Before feeding the data into the neural network you should split it into features and labels. In this case the features will be the padded n_gram sequences with the last word removed from them and the labels will be the removed word.

Complete the `features_and_labels` function below. This function expects the padded n_gram sequences as input and should return a tuple containing the features and the one hot encoded labels.

Notice that the function also receives the total of words in the corpus, this parameter will be very important when one hot enconding the labels since every word in the corpus will be a label at least once.
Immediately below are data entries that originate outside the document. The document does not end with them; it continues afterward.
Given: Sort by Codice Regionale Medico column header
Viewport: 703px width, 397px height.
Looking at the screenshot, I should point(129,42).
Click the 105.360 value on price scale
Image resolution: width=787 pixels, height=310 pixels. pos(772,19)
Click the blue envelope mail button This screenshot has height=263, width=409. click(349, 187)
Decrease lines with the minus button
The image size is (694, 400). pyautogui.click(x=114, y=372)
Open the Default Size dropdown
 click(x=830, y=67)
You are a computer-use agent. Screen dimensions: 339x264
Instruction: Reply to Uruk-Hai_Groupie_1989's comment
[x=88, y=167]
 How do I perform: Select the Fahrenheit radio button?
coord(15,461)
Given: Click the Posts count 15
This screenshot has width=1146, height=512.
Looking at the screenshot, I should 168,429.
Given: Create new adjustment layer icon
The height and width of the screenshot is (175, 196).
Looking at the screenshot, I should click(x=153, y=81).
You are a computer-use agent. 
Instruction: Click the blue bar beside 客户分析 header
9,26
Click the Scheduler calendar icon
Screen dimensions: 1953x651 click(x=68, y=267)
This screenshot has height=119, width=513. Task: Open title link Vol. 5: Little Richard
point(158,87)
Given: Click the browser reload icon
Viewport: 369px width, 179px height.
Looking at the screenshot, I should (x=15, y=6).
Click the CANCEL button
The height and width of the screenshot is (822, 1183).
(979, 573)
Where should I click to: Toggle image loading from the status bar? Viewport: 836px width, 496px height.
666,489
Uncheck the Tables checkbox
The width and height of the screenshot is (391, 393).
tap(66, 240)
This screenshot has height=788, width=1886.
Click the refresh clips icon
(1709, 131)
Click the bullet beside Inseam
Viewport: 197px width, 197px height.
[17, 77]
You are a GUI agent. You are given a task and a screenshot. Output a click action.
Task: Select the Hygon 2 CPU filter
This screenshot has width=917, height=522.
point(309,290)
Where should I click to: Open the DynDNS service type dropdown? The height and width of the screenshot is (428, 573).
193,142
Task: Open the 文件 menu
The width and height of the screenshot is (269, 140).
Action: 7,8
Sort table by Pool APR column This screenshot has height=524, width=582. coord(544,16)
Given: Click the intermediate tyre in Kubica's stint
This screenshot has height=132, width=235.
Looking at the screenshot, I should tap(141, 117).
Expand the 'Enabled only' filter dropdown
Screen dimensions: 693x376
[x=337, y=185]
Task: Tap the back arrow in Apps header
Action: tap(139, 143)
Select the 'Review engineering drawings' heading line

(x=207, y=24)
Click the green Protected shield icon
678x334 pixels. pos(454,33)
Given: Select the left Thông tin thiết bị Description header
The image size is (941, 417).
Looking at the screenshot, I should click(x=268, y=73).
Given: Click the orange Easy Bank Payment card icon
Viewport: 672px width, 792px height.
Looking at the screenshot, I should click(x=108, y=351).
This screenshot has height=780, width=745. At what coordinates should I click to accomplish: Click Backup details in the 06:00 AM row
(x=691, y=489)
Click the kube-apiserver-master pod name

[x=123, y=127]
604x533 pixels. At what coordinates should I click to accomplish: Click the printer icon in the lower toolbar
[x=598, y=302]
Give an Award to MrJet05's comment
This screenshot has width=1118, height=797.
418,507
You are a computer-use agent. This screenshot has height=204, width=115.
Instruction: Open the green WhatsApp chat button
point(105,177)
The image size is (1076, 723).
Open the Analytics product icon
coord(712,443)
If you need a refresh of how the `to_categorical` function works take a look at the [docs](https://www.tensorflow.org/api_docs/python/tf/keras/utils/to_categorical)

In [14]:
# grader-required-cell

# GRADED FUNCTION: features_and_labels
def features_and_labels(input_sequences, total_words):
    """
    Generates features and labels from n-grams
    
    Args:
        input_sequences (list of int): sequences to split features and labels from
        total_words (int): vocabulary size
    
    Returns:
        features, one_hot_labels (array of int, array of int): arrays of features and one-hot encoded labels
    """
    ### START CODE HERE
    features = input_sequences[:,:-1]
    labels = input_sequences[:,-1]
    one_hot_labels = to_categorical(labels, total_words, dtype="float32")
    ### END CODE HERE

    return features, one_hot_labels

In [21]:
# grader-required-cell

# Test your function with the padded n_grams_seq of the first example
first_features, first_labels = features_and_labels(first_padded_seq, total_words)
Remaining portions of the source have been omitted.